Last night Dayna brought home some strawberries for me to have. He washed them and placed them on a plate. I truly felt like a princess when they were brought to me...these amazing small morsels of God's candy - fruit! They tasted so good! The challenge came in when I was finished. I had just activated the launch sequence...I was eating again!!!
After four days of not eating I was in trouble. I wanted to eat...I wasn't hungry....it just felt so good to eat. This does have a happy ending...I did eat a couple things I wasn't supposed to: three bites of plain tuna (in water), a few slices of cucumber and two dill pickle slices.
It was funny though. Even though I only ate very low calorie, healthy items, I still felt like I had blown it. I suck, I'm a failure, I can't do this and many of my other favorites that I turn to. Over the evening I had to walk myself through the mental process of...I am human and I make mistakes...I made good choices and learned how difficult the eating was for me. One of the things I have been saying to myself during this time is why didn't I just do it at a slower pace. There are so many different diet and meals plans out there that I have tried. I keep thinking maybe that would be a better way to go. Now I know the answer...I cannot control managing all my food. The shakes are great for me.
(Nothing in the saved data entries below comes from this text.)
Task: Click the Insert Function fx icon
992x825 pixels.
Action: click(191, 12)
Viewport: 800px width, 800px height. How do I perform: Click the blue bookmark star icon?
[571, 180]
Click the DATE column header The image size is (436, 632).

I will only have to think about food once a day (much easier for me than three times - at this point).
This brings me to today...I am feeling better as far as my headache goes. I do feel sad from time to time when it hits me that my relationship with food can never be the same. It kinda hits me out of the blue and I feel a sense of panic...I know it sounds crazy....That is when all my fears gang up and try to tackle me.....I am still working on learning how to manage that....
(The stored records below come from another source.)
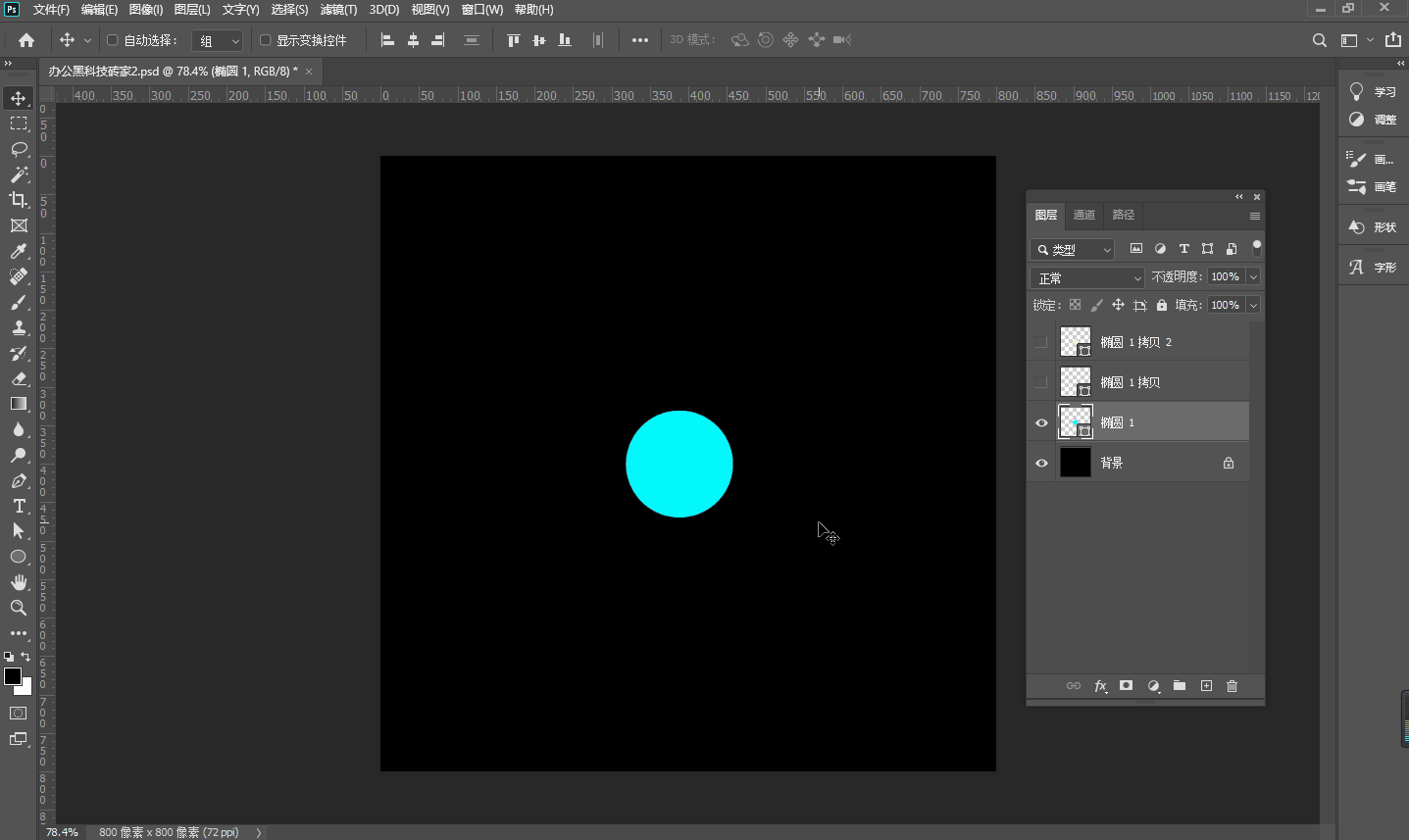
Task: Select the Zoom tool in the toolbar
Action: click(x=18, y=608)
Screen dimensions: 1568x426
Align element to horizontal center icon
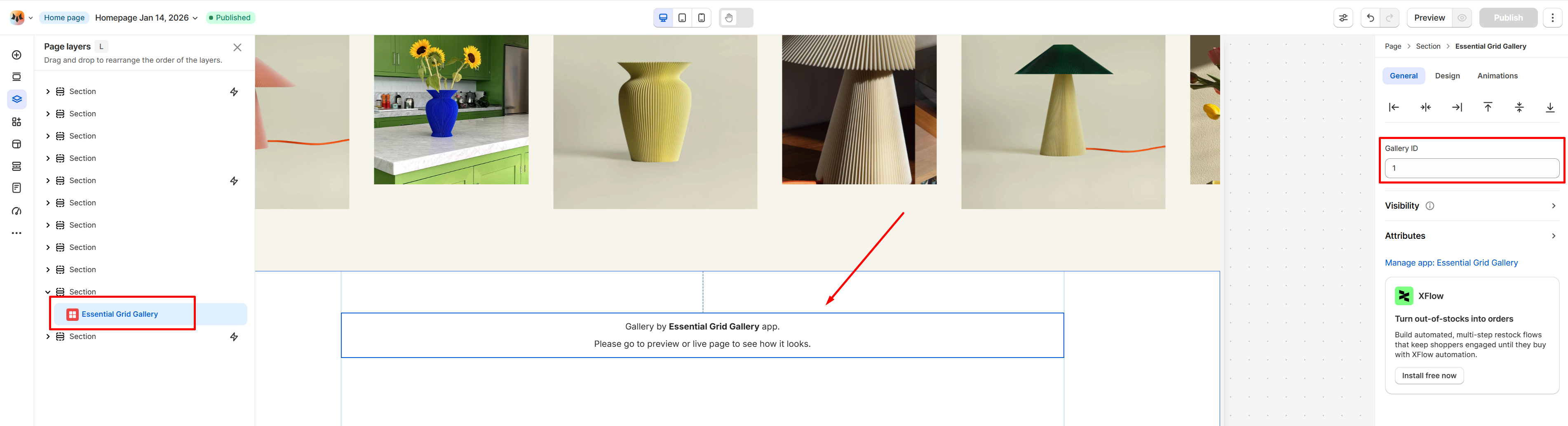1425,107
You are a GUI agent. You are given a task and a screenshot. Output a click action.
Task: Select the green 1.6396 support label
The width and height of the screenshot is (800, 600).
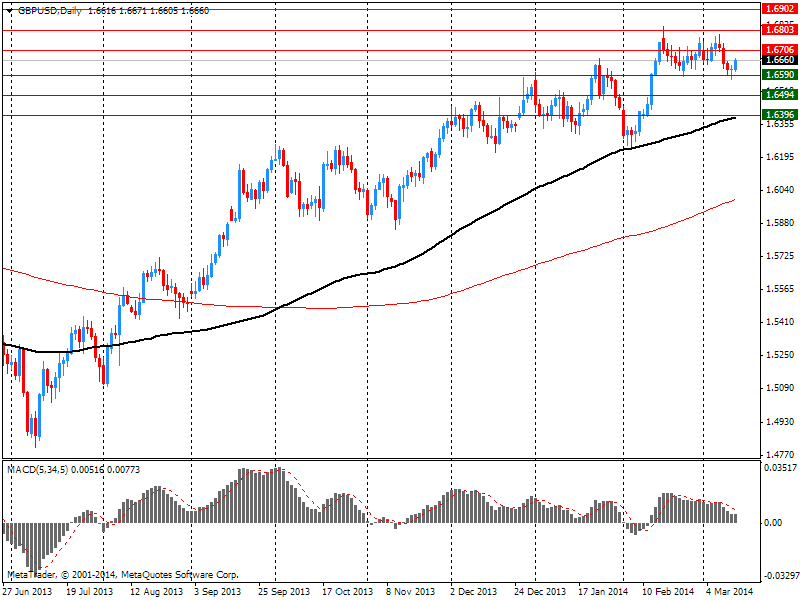(x=778, y=115)
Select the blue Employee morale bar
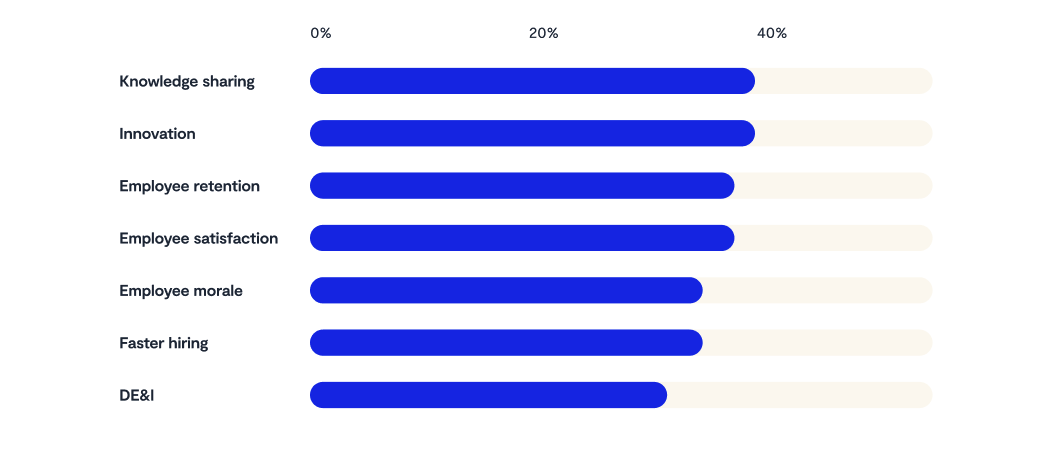The width and height of the screenshot is (1049, 472). point(506,290)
Okay one more eating thing...I had a can of black beans this afternoon (it has been two paragraphs since my last confession)...I know it was a healthy choice, but I couldn't stop myself (okay wouldn't, but it felt like couldn't). I went to drop Ellie off at practice and I battled in my head all the way home.....I knew there were wheat thins in the cupboard. They are sixteen crackers for 140 calories...driving home I thought I'll just have 16 crackers....now who am I kidding....16 = rest of box.
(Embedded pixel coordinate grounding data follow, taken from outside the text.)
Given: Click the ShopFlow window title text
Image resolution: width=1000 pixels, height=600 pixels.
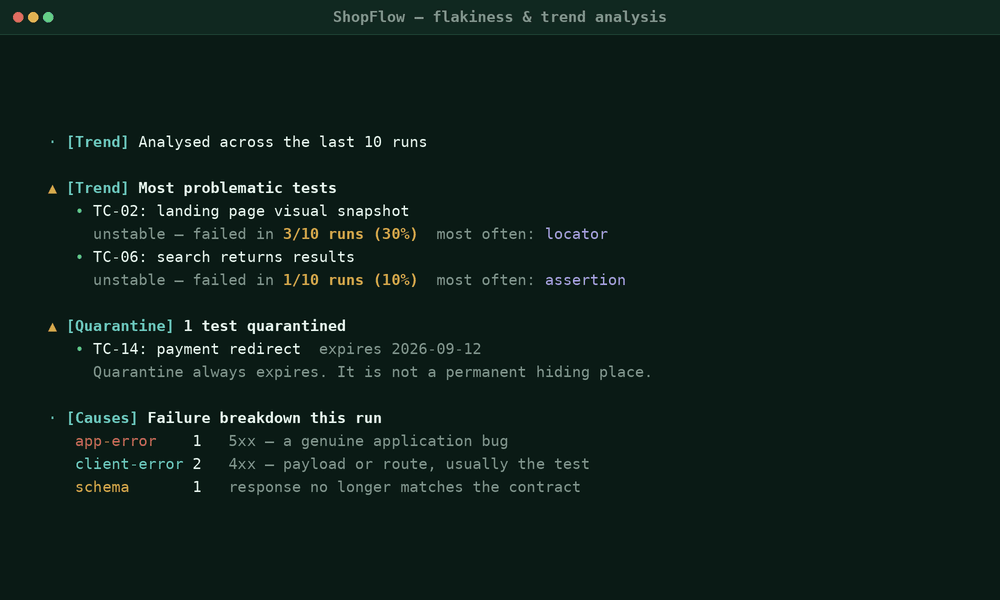Looking at the screenshot, I should tap(499, 17).
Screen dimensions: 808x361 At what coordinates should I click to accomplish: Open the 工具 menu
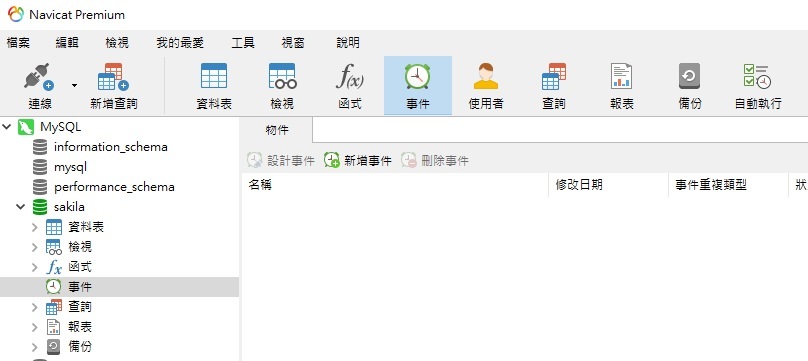(243, 43)
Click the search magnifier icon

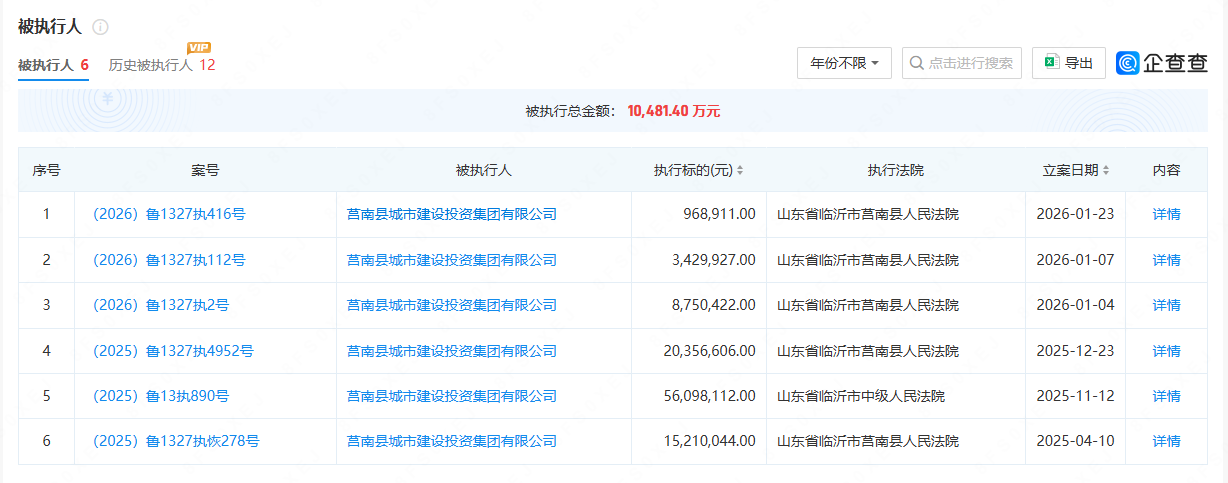coord(916,63)
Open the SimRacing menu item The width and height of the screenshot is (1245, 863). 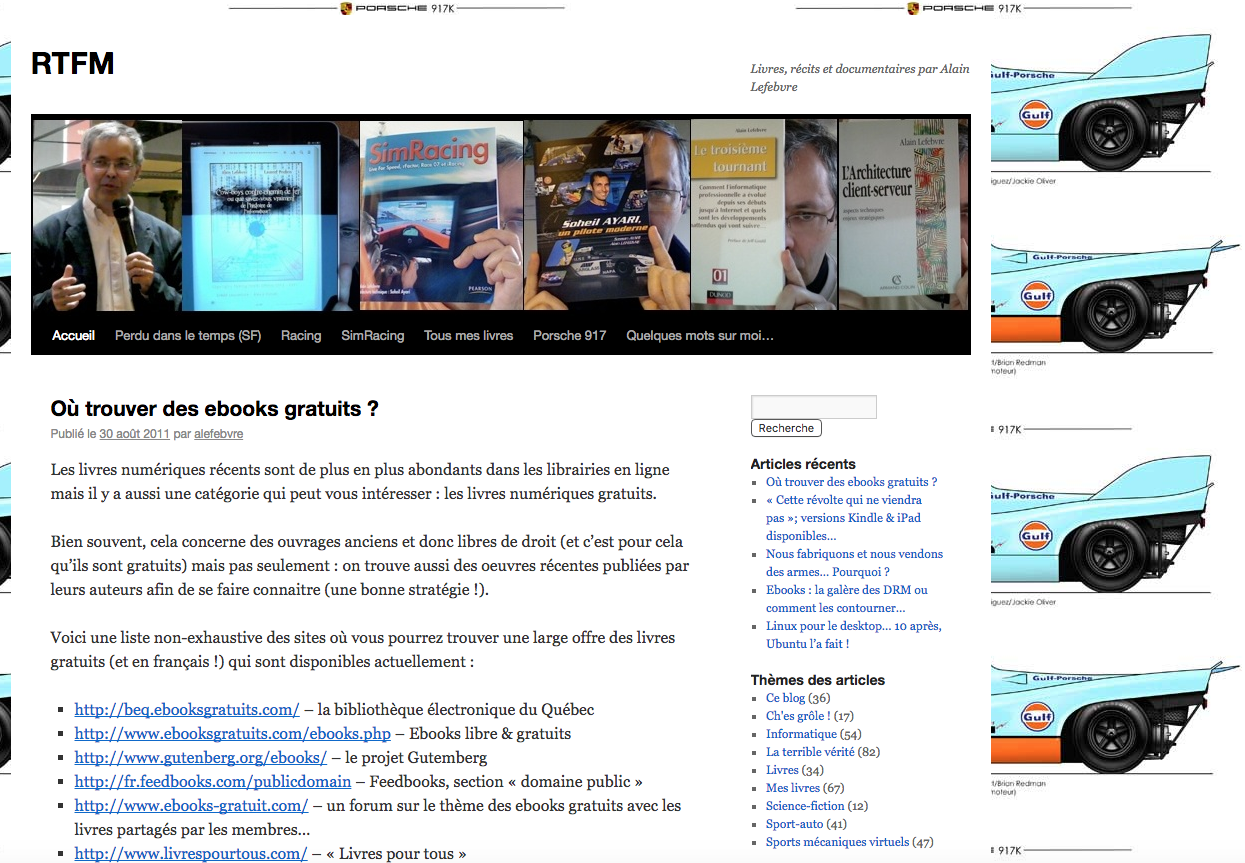(372, 336)
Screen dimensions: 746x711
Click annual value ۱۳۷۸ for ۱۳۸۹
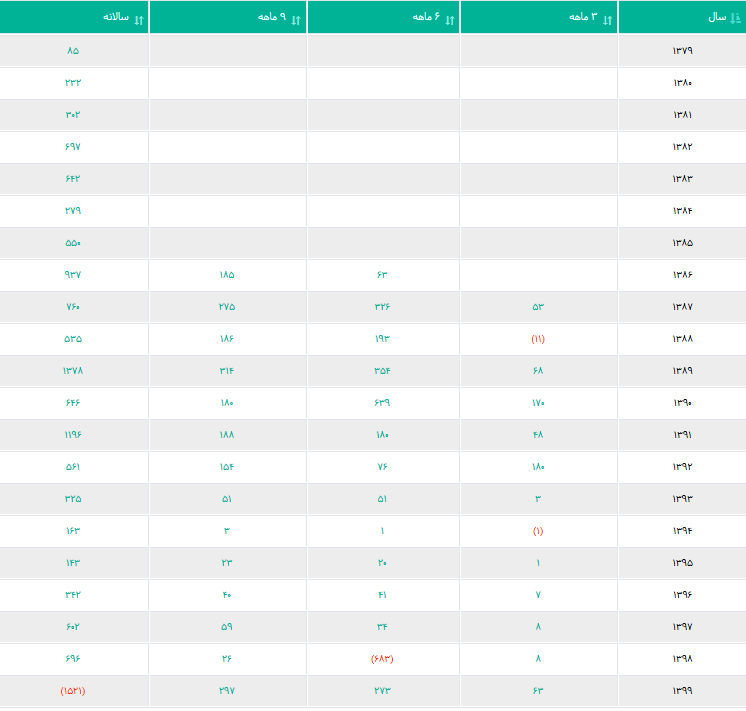73,370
So I decided to come home and have my last shake (5:30pm), go up to my office and work, drink 64 ounces of water, catch up on my food journal and go get Ellie at 6:45pm. I am going to take one of our dogs, be in tennis shoes and have our jackets, so we can park the car when we get home and go for a walk.
All in all great success so far....next workout...tomorrow morning (oh by the way I am having trouble scratching my nose because my arms are so sore!!)